---------- Input
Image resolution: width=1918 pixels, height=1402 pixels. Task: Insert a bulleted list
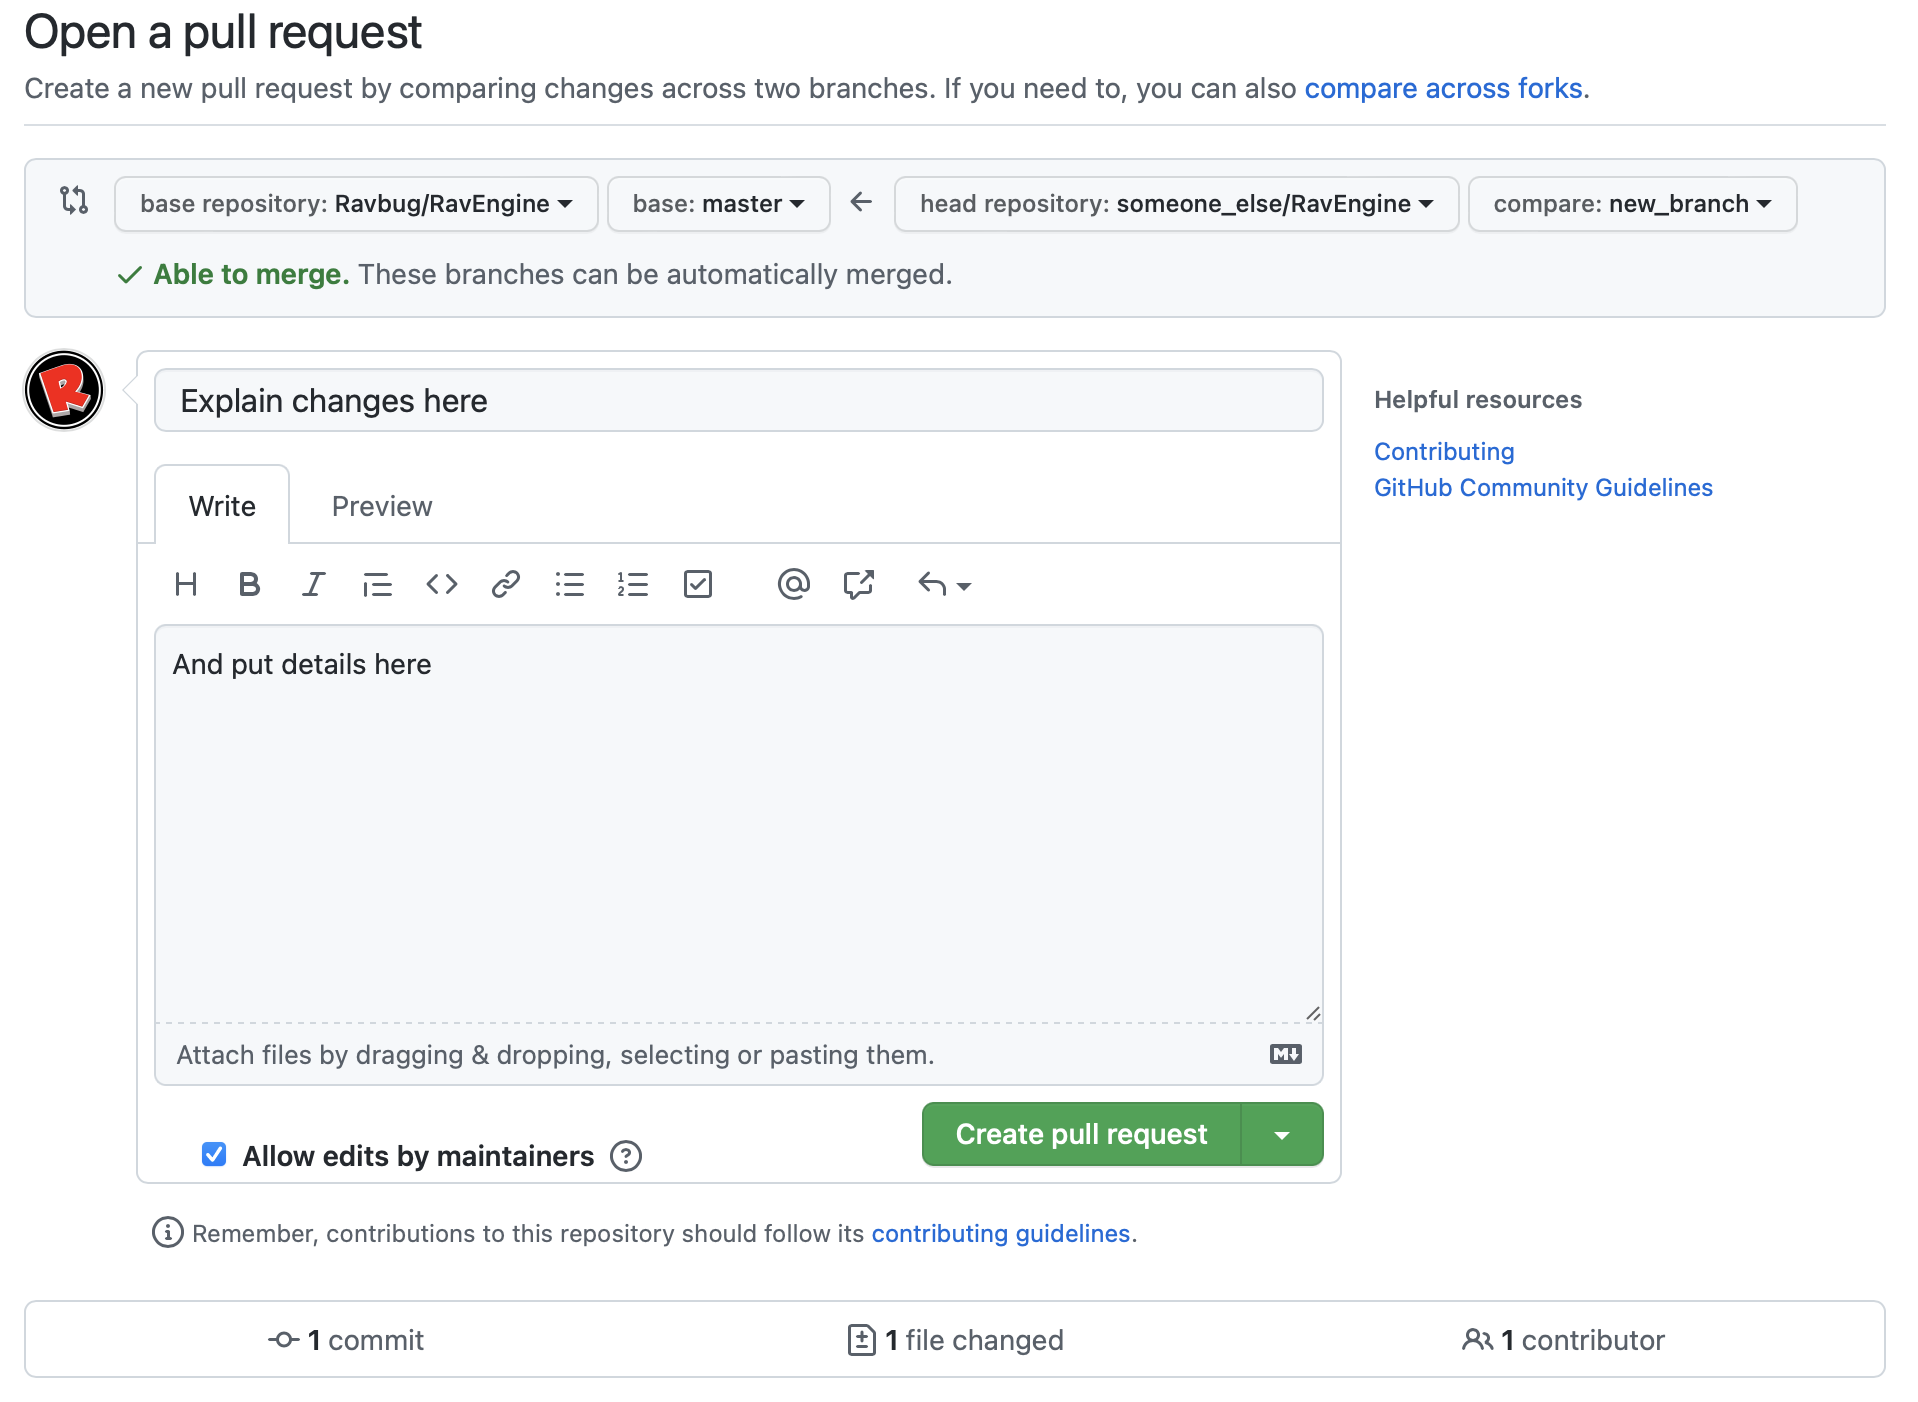569,584
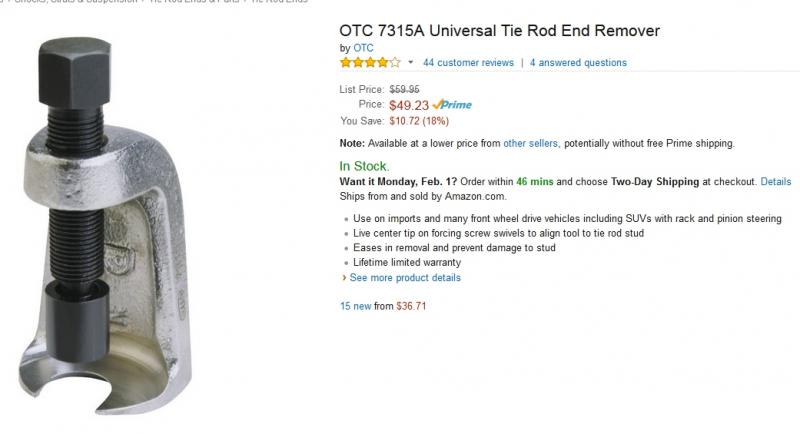Screen dimensions: 800x434
Task: Click the OTC brand link
Action: pos(363,47)
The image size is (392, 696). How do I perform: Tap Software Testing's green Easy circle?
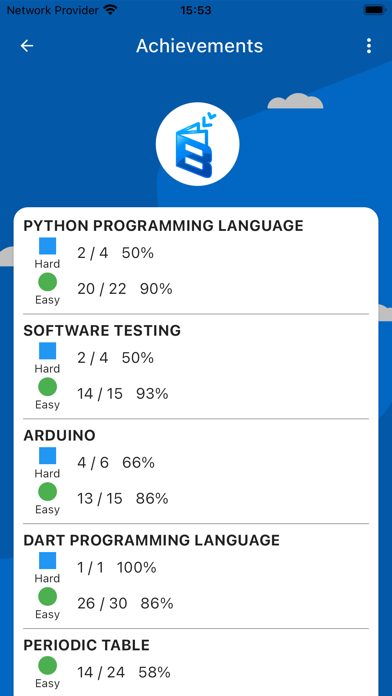(48, 387)
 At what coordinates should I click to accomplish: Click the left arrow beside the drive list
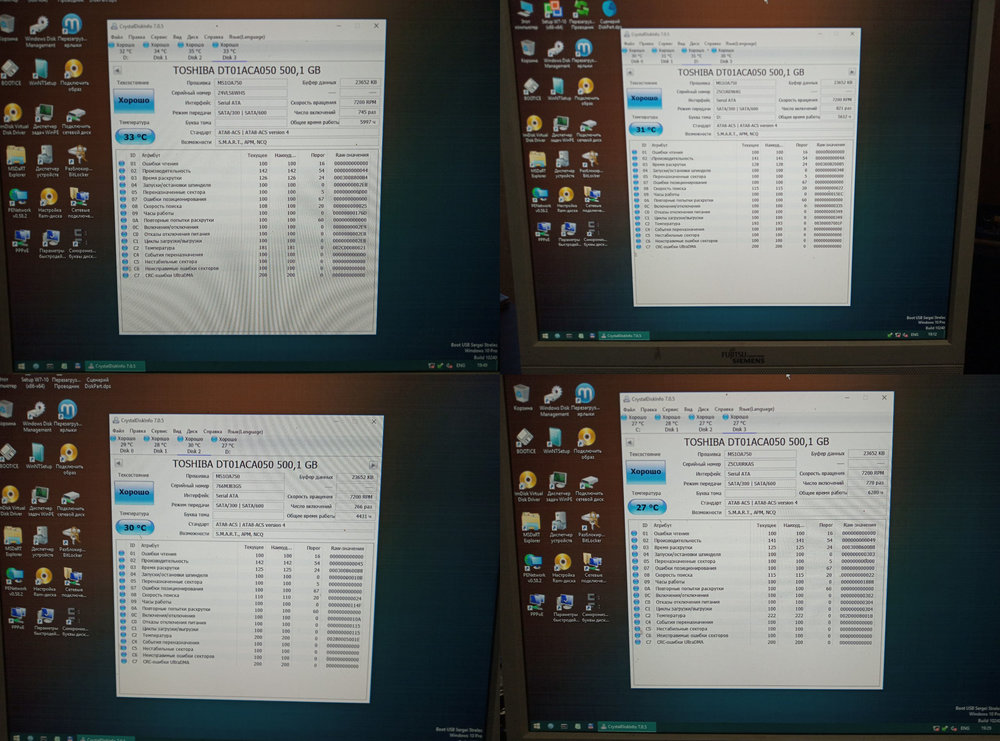point(117,70)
--------------------
**Try it**
The records above need to be copied exactly, though not their pictures.

**Solution to this exercise**
Image resolution: width=1918 pixels, height=1402 pixels. Task: Insert a bulleted list
569,584
Screen dimensions: 800x434
Task: Click the OTC brand link
Action: pos(363,47)
The image size is (392, 696). How do I perform: Tap Software Testing's green Easy circle?
(48, 387)
 At what coordinates should I click to accomplish: Click the left arrow beside the drive list
point(117,70)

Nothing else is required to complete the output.